### SOURCE MATERIAL
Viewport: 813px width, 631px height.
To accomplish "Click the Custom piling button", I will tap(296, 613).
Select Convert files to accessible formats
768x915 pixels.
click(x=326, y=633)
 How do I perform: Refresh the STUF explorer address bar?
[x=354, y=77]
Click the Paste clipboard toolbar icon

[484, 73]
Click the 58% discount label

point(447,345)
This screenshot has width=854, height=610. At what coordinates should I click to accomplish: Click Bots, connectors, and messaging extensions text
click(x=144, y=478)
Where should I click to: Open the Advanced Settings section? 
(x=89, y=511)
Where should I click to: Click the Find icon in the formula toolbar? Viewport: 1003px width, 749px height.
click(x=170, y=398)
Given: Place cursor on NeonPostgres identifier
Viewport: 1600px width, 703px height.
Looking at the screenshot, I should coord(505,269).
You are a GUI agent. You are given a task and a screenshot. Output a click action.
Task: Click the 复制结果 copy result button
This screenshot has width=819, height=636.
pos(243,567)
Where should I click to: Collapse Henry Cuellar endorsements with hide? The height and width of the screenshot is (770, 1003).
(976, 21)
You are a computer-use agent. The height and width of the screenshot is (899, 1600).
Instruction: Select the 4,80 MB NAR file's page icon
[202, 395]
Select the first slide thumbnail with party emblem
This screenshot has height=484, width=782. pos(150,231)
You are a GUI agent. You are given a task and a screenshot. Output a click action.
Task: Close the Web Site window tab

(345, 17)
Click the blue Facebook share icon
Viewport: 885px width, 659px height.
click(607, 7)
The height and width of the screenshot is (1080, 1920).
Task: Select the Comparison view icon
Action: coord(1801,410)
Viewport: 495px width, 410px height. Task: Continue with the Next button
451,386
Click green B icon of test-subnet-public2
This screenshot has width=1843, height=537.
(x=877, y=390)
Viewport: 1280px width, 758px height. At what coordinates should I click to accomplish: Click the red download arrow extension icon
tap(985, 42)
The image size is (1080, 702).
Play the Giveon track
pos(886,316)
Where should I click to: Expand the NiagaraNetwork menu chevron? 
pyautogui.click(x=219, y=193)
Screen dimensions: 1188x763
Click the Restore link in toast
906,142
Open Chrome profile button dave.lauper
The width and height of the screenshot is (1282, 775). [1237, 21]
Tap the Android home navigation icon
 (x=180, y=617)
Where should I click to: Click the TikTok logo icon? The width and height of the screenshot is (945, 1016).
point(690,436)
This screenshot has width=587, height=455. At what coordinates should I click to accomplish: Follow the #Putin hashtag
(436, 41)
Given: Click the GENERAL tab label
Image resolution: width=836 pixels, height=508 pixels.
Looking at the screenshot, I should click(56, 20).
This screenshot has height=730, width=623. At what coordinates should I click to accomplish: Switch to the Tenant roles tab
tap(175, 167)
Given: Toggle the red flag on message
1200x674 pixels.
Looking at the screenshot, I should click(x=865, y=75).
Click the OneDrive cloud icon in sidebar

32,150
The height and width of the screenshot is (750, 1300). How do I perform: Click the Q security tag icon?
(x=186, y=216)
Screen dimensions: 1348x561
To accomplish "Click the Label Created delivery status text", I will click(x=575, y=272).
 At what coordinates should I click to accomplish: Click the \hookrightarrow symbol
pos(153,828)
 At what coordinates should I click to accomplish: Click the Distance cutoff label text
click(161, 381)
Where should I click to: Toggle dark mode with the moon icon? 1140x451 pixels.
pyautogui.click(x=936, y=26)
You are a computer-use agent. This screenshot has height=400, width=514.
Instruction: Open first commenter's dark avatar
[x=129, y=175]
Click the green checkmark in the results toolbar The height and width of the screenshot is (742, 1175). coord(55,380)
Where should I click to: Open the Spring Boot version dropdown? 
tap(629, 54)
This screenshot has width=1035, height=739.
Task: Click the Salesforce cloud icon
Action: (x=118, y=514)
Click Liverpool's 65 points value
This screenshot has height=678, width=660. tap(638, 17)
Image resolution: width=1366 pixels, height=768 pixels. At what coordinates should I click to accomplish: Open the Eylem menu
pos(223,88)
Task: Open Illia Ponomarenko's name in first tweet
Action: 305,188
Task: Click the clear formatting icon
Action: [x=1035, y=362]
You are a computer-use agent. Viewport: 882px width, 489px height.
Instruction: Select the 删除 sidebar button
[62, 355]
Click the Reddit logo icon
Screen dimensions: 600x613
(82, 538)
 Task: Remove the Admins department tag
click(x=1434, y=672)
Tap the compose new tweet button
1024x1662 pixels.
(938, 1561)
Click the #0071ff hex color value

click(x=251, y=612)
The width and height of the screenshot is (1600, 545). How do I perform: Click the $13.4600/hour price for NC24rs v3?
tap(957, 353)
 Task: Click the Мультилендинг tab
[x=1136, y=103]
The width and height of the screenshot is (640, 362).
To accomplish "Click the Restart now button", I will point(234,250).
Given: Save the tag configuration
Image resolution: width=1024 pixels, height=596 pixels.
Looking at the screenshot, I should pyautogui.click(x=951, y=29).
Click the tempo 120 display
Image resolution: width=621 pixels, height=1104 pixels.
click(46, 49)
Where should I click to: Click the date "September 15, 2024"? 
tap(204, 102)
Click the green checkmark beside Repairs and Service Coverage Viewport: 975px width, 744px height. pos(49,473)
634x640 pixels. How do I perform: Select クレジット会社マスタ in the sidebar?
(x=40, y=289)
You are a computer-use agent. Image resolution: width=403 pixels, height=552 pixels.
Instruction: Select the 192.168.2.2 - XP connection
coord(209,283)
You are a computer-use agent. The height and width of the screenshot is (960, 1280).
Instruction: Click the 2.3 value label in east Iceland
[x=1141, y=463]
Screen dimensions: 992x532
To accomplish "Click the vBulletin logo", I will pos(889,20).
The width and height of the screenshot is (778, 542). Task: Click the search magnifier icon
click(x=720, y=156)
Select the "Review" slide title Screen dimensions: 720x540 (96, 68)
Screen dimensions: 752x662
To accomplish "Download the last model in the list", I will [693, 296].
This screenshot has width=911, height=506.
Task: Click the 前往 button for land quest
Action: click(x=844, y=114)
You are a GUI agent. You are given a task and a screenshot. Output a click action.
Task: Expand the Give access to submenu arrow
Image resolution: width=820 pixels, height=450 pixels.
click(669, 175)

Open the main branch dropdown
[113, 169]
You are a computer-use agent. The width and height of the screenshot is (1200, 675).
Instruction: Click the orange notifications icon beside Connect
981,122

### YOUR OBJECTIVE
Copy out the material in its entirety. Keep it exact.

### FINISHED EXERCISE
Viewport: 813px width, 631px height.
To accomplish "Click the Custom piling button", I will tap(296, 613).
Select Convert files to accessible formats
768x915 pixels.
click(x=326, y=633)
 How do I perform: Refresh the STUF explorer address bar?
[x=354, y=77]
Click the Paste clipboard toolbar icon

[484, 73]
Click the 58% discount label

point(447,345)
This screenshot has width=854, height=610. At what coordinates should I click to accomplish: Click Bots, connectors, and messaging extensions text
click(x=144, y=478)
Where should I click to: Open the Advanced Settings section? 
(x=89, y=511)
Where should I click to: Click the Find icon in the formula toolbar? Viewport: 1003px width, 749px height.
click(x=170, y=398)
Given: Place cursor on NeonPostgres identifier
Viewport: 1600px width, 703px height.
Looking at the screenshot, I should coord(505,269).
You are a GUI agent. You are given a task and a screenshot. Output a click action.
Task: Click the 复制结果 copy result button
This screenshot has width=819, height=636.
pos(243,567)
Where should I click to: Collapse Henry Cuellar endorsements with hide? The height and width of the screenshot is (770, 1003).
(976, 21)
You are a computer-use agent. The height and width of the screenshot is (899, 1600).
Instruction: Select the 4,80 MB NAR file's page icon
[202, 395]
Select the first slide thumbnail with party emblem
This screenshot has height=484, width=782. pos(150,231)
You are a GUI agent. You are given a task and a screenshot. Output a click action.
Task: Close the Web Site window tab

(345, 17)
Click the blue Facebook share icon
Viewport: 885px width, 659px height.
click(607, 7)
The height and width of the screenshot is (1080, 1920).
Task: Select the Comparison view icon
Action: coord(1801,410)
Viewport: 495px width, 410px height. Task: Continue with the Next button
451,386
Click green B icon of test-subnet-public2
This screenshot has width=1843, height=537.
(x=877, y=390)
Viewport: 1280px width, 758px height. At what coordinates should I click to accomplish: Click the red download arrow extension icon
tap(985, 42)
The image size is (1080, 702).
Play the Giveon track
pos(886,316)
Where should I click to: Expand the NiagaraNetwork menu chevron? 
pyautogui.click(x=219, y=193)
Screen dimensions: 1188x763
Click the Restore link in toast
906,142
Open Chrome profile button dave.lauper
The width and height of the screenshot is (1282, 775). [1237, 21]
Tap the Android home navigation icon
 (x=180, y=617)
Where should I click to: Click the TikTok logo icon? The width and height of the screenshot is (945, 1016).
point(690,436)
This screenshot has width=587, height=455. At what coordinates should I click to accomplish: Follow the #Putin hashtag
(436, 41)
Given: Click the GENERAL tab label
Image resolution: width=836 pixels, height=508 pixels.
Looking at the screenshot, I should click(56, 20).
This screenshot has height=730, width=623. At what coordinates should I click to accomplish: Switch to the Tenant roles tab
tap(175, 167)
Given: Toggle the red flag on message
1200x674 pixels.
Looking at the screenshot, I should click(x=865, y=75).
Click the OneDrive cloud icon in sidebar

32,150
The height and width of the screenshot is (750, 1300). How do I perform: Click the Q security tag icon?
(x=186, y=216)
Screen dimensions: 1348x561
To accomplish "Click the Label Created delivery status text", I will click(x=575, y=272).
 At what coordinates should I click to accomplish: Click the \hookrightarrow symbol
pos(153,828)
 At what coordinates should I click to accomplish: Click the Distance cutoff label text
click(161, 381)
Where should I click to: Toggle dark mode with the moon icon? 1140x451 pixels.
pyautogui.click(x=936, y=26)
You are a computer-use agent. This screenshot has height=400, width=514.
Instruction: Open first commenter's dark avatar
[x=129, y=175]
Click the green checkmark in the results toolbar The height and width of the screenshot is (742, 1175). coord(55,380)
Where should I click to: Open the Spring Boot version dropdown? 
tap(629, 54)
This screenshot has width=1035, height=739.
Task: Click the Salesforce cloud icon
Action: (x=118, y=514)
Click Liverpool's 65 points value
This screenshot has height=678, width=660. tap(638, 17)
Image resolution: width=1366 pixels, height=768 pixels. At what coordinates should I click to accomplish: Open the Eylem menu
pos(223,88)
Task: Open Illia Ponomarenko's name in first tweet
Action: 305,188
Task: Click the clear formatting icon
Action: [x=1035, y=362]
You are a computer-use agent. Viewport: 882px width, 489px height.
Instruction: Select the 删除 sidebar button
[62, 355]
Click the Reddit logo icon
Screen dimensions: 600x613
(82, 538)
 Task: Remove the Admins department tag
click(x=1434, y=672)
Tap the compose new tweet button
1024x1662 pixels.
(938, 1561)
Click the #0071ff hex color value

click(x=251, y=612)
The width and height of the screenshot is (1600, 545). How do I perform: Click the $13.4600/hour price for NC24rs v3?
tap(957, 353)
 Task: Click the Мультилендинг tab
[x=1136, y=103]
The width and height of the screenshot is (640, 362).
To accomplish "Click the Restart now button", I will point(234,250).
Given: Save the tag configuration
Image resolution: width=1024 pixels, height=596 pixels.
Looking at the screenshot, I should pyautogui.click(x=951, y=29).
Click the tempo 120 display
Image resolution: width=621 pixels, height=1104 pixels.
click(46, 49)
Where should I click to: Click the date "September 15, 2024"? 
tap(204, 102)
Click the green checkmark beside Repairs and Service Coverage Viewport: 975px width, 744px height. pos(49,473)
634x640 pixels. How do I perform: Select クレジット会社マスタ in the sidebar?
(x=40, y=289)
You are a computer-use agent. Image resolution: width=403 pixels, height=552 pixels.
Instruction: Select the 192.168.2.2 - XP connection
coord(209,283)
You are a computer-use agent. The height and width of the screenshot is (960, 1280).
Instruction: Click the 2.3 value label in east Iceland
[x=1141, y=463]
Screen dimensions: 992x532
To accomplish "Click the vBulletin logo", I will pos(889,20).
The width and height of the screenshot is (778, 542). Task: Click the search magnifier icon
click(x=720, y=156)
Select the "Review" slide title Screen dimensions: 720x540 (96, 68)
Screen dimensions: 752x662
To accomplish "Download the last model in the list", I will [693, 296].
This screenshot has width=911, height=506.
Task: Click the 前往 button for land quest
Action: click(x=844, y=114)
You are a GUI agent. You are given a task and a screenshot. Output a click action.
Task: Expand the Give access to submenu arrow
Image resolution: width=820 pixels, height=450 pixels.
click(669, 175)

Open the main branch dropdown
[113, 169]
You are a computer-use agent. The width and height of the screenshot is (1200, 675).
Instruction: Click the orange notifications icon beside Connect
981,122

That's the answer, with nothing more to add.